# For those who enjoy grammar



## kentish maid (Aug 9, 2021)

Unashamedly copied from another site

For those who enjoy grammar...
• An Oxford comma walks into a bar, where it spends the evening watching the television, getting drunk, and smoking cigars.
• A dangling participle walks into a bar. Enjoying a cocktail and chatting with the bartender, the evening passes pleasantly.
• A bar was walked into by the passive voice.
• An oxymoron walked into a bar, and the silence was deafening.
• Two quotation marks walk into a “bar.”
• A malapropism walks into a bar, looking for all intensive purposes like a wolf in cheap clothing, muttering epitaphs and casting dispersions on his magnificent other, who takes him for granite.
• Hyperbole totally rips into this insane bar and absolutely destroys everything.
• A question mark walks into a bar?
• A non sequitur walks into a bar.

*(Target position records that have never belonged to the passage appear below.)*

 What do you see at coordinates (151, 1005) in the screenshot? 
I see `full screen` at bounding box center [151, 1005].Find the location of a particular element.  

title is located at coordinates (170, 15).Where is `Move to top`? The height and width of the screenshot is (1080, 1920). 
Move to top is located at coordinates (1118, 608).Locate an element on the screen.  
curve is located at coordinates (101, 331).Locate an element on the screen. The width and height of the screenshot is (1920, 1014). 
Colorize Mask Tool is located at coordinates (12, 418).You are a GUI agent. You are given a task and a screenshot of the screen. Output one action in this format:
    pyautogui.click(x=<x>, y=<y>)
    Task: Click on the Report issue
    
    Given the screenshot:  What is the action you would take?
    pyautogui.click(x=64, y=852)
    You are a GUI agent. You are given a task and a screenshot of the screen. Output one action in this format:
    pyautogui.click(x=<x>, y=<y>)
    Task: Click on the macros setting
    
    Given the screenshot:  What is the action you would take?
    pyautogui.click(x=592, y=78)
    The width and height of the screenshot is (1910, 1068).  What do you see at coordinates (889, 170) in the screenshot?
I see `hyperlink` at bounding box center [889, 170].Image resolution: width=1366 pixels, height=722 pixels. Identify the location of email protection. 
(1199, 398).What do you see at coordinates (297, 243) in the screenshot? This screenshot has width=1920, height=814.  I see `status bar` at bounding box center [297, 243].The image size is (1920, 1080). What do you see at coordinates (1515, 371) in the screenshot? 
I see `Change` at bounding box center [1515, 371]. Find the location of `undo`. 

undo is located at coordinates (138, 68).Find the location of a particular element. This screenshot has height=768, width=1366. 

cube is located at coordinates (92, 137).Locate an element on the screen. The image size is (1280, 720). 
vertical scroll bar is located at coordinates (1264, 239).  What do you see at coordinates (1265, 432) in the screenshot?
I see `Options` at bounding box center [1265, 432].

In a strong wind, even turkeys can fly.
• Papyrus and Comic Sans walk into a bar. The bartender says, "Get out -- we don't serve your type."
• A mixed metaphor walks into a bar, seeing the handwriting on the wall but hoping to nip it in the bud.
• A comma splice walks into a bar, it has a drink and then leaves.
• Three intransitive verbs walk into a bar. They sit. They converse. They depart.
• A synonym strolls into a tavern.
• At the end of the day, a cliché walks into a bar -- fresh as a daisy, cute as a button, and sharp as a tack.
• A run-on sentence walks into a bar it starts flirting. With a cute little sentence fragment.
• Falling slowly, softly falling, the chiasmus collapses to the bar floor.
• A figure of speech literally walks into a bar and ends up getting figuratively hammered.
• An allusion walks into a bar, despite the fact that alcohol is its Achilles heel.
• The subjunctive would have walked into a bar, had it only known.
• A misplaced modifier walks into a bar owned by a man with a glass eye named Ralph.
• The past, present, and future walked into a bar. It was tense.
• A dyslexic walks into a bra.
• A verb walks into a bar, sees a beautiful noun, and suggests they conjugate. The noun declines.
• A simile walks into a bar, as parched as a desert.
• A gerund and an infinitive walk into a bar, drinking to forget.
• A hyphenated word and a non-hyphenated word walk into a bar and the bartender nearly chokes on the irony.


----------



## rebrascora (Aug 9, 2021)

Clever! Although I will admit, my knowledge of English grammar isn't sufficiently good to be familiar with all the terms, I certainly got the drift.


----------



## mikeyB (Aug 9, 2021)

I’m offended. I use the Oxford comma quite a lot - it gives clarity to a sentence, and I don’t get drunk or smoke cigars.


----------